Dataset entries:
★ ★ ★ ★ ★

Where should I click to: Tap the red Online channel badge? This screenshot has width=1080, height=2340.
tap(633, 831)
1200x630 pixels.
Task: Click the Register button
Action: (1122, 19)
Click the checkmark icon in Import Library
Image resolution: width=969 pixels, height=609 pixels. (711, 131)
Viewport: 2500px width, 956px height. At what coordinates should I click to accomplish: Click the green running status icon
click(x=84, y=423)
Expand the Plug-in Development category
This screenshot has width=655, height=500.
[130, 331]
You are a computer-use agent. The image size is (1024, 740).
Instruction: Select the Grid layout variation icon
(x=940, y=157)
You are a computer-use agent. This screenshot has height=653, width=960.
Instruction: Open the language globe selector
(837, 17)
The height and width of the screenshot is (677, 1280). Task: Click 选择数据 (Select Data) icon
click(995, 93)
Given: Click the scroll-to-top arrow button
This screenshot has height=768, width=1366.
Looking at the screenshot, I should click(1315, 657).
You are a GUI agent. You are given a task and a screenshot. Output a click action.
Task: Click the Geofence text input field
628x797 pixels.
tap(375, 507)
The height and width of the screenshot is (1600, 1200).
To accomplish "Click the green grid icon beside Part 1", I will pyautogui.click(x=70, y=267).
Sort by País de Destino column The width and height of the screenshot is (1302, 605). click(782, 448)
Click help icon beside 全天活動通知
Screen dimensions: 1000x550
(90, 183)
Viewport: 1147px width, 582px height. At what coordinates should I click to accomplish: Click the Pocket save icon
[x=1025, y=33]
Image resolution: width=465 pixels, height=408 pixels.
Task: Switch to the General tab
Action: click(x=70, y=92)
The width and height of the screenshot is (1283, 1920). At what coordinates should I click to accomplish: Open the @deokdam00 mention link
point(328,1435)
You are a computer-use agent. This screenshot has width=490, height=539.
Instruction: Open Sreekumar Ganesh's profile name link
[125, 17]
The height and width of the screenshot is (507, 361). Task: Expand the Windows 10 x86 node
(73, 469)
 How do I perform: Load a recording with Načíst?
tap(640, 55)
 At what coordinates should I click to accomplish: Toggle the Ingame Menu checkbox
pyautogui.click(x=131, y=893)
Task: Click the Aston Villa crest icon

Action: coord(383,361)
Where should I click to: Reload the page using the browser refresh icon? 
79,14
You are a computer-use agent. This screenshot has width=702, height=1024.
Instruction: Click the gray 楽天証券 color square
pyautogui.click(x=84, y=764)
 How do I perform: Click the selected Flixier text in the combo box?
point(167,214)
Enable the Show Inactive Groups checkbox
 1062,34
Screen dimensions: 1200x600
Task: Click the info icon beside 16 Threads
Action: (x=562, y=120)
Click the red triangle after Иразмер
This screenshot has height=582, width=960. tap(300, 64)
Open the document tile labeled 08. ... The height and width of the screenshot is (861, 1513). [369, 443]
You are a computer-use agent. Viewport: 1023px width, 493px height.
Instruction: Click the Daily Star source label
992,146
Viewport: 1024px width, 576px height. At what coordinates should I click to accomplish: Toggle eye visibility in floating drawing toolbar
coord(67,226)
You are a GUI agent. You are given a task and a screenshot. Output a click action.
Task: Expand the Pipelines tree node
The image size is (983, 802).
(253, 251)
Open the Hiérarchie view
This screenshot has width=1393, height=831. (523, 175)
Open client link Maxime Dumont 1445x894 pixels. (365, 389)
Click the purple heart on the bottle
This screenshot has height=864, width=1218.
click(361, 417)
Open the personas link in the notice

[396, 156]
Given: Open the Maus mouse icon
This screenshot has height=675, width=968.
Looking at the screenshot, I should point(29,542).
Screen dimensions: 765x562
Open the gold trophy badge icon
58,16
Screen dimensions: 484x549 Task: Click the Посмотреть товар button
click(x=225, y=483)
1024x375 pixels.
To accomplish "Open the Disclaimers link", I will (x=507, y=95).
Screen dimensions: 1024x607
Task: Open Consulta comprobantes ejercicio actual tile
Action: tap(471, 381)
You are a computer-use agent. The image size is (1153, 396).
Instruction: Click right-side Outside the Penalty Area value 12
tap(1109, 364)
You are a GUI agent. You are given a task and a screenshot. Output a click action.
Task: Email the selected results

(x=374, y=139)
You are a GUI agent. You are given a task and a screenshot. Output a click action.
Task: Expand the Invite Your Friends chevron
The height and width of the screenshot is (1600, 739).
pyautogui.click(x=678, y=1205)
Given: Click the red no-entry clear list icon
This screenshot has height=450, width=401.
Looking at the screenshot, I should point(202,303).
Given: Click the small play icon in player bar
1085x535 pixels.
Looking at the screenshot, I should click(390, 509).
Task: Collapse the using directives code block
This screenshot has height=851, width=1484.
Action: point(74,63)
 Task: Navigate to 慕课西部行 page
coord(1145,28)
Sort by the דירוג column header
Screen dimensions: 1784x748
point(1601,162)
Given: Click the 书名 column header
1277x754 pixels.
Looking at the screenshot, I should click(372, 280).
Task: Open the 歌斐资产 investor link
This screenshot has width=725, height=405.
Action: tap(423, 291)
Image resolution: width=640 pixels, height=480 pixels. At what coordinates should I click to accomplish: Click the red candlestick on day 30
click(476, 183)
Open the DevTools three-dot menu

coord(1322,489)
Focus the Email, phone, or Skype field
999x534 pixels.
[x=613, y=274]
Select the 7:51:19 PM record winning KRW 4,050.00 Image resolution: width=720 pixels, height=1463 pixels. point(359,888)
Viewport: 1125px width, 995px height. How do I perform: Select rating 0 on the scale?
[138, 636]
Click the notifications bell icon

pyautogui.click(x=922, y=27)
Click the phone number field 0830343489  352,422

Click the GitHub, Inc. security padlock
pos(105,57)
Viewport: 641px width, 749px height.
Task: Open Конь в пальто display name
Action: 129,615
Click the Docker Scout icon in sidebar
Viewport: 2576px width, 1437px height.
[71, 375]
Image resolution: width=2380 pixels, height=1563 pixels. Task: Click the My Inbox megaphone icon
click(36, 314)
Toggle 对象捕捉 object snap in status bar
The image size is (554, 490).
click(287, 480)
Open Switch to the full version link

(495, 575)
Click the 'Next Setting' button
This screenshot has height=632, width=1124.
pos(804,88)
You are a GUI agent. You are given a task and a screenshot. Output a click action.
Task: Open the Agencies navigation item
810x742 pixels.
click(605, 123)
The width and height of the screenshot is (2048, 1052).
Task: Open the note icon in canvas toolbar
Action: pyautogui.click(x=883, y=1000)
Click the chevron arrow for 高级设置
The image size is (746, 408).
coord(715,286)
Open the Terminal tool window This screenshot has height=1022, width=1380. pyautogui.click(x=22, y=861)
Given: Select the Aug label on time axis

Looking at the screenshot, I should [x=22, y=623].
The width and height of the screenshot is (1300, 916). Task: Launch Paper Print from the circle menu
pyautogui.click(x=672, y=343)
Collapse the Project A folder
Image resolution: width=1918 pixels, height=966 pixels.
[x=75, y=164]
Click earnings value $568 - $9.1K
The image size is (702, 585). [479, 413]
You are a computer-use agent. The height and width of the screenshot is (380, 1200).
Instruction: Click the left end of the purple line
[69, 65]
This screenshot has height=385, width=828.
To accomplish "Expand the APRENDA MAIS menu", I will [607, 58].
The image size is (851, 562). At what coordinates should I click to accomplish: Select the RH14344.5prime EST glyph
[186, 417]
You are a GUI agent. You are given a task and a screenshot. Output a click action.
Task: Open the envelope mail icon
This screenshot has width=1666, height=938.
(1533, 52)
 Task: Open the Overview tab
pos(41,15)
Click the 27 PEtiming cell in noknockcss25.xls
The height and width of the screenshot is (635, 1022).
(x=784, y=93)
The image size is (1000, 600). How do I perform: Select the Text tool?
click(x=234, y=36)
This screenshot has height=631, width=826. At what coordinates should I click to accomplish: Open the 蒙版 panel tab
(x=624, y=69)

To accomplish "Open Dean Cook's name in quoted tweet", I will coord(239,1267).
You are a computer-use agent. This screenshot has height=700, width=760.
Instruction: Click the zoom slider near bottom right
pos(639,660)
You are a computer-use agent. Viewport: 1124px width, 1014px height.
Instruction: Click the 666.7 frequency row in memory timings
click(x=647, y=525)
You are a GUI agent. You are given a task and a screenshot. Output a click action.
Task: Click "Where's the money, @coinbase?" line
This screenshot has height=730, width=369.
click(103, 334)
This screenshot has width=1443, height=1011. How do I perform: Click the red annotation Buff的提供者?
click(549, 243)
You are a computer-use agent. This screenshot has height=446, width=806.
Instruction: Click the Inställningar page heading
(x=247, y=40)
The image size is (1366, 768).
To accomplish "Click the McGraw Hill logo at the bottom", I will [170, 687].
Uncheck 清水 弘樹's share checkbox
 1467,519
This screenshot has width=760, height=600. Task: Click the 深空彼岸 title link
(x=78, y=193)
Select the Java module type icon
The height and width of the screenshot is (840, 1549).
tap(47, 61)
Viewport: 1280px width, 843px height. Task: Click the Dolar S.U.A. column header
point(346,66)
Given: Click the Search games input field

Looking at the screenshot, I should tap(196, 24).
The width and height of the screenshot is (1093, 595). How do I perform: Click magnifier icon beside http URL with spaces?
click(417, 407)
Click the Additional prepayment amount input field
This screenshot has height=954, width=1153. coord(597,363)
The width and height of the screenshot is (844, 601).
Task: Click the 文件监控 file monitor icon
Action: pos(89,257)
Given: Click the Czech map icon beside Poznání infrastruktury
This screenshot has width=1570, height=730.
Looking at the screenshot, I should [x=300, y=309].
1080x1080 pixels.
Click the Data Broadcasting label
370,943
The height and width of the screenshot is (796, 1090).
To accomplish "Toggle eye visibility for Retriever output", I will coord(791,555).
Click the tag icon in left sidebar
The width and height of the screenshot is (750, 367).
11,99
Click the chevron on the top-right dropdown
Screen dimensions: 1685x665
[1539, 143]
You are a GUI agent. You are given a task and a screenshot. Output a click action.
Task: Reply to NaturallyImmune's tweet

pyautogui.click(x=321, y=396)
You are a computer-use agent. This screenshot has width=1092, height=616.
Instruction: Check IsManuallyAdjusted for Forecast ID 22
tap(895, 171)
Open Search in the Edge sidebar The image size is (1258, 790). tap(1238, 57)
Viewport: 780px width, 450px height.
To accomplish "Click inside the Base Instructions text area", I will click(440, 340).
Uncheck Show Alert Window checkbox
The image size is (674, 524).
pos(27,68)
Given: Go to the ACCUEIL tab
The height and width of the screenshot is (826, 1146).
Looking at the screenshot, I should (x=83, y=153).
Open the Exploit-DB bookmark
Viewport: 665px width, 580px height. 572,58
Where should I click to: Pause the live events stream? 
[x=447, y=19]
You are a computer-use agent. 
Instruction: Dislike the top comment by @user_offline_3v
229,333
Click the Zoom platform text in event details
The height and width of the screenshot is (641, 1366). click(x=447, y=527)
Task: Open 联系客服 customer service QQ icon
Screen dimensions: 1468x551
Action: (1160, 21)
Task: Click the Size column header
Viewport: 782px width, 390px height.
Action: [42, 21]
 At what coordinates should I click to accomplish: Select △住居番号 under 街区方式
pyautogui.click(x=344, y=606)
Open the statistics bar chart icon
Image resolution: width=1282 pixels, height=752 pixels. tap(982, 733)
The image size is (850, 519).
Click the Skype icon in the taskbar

★ ★ ★ ★ ★

Using the records above, copy all lines that include the word "Collapse".

Written answer:
Task: Collapse the using directives code block
Collapse the Project A folder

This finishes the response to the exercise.